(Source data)
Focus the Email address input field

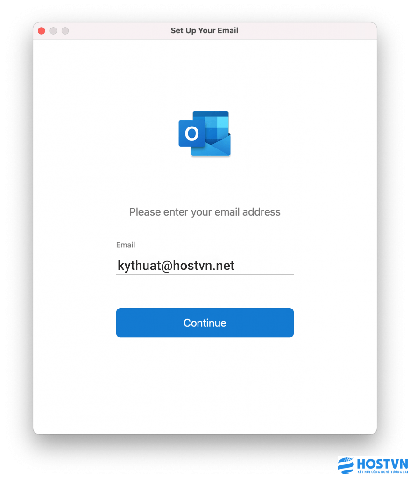coord(205,266)
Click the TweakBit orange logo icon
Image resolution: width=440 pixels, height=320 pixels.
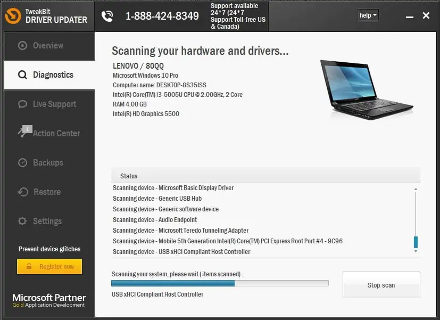coord(13,16)
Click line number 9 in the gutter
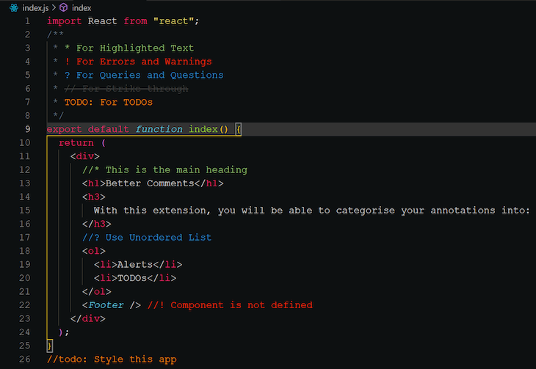The image size is (536, 369). (x=27, y=129)
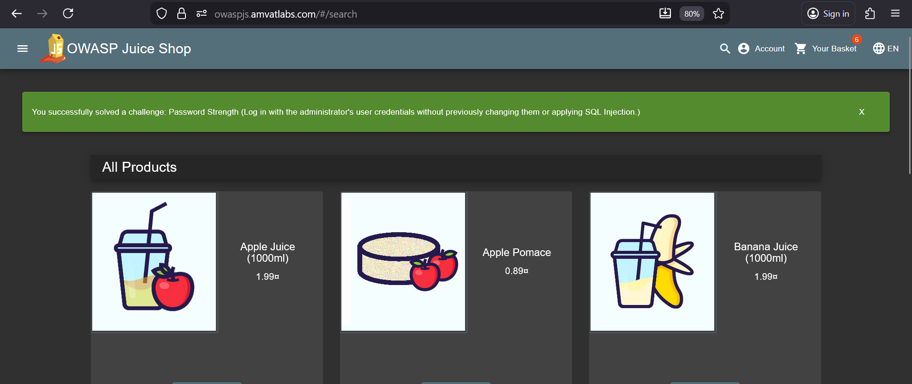Image resolution: width=912 pixels, height=384 pixels.
Task: Open the site permissions icon in address bar
Action: (x=202, y=14)
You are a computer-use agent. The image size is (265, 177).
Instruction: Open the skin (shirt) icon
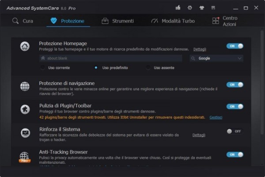pos(202,8)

* **Problem to solve**: The lines from the one containing "Click the TweakBit orange logo icon" through the last line of the entries are to be copied exactly, both ends included, and the pictures are to be omitted.

* **Response to the task**:
Click the TweakBit orange logo icon
Image resolution: width=440 pixels, height=320 pixels.
coord(13,16)
Click line number 9 in the gutter
The image size is (536, 369). (x=27, y=129)
Image resolution: width=912 pixels, height=384 pixels.
Task: Open the site permissions icon in address bar
Action: (x=202, y=14)
You are a computer-use agent. The image size is (265, 177).
Instruction: Open the skin (shirt) icon
pos(202,8)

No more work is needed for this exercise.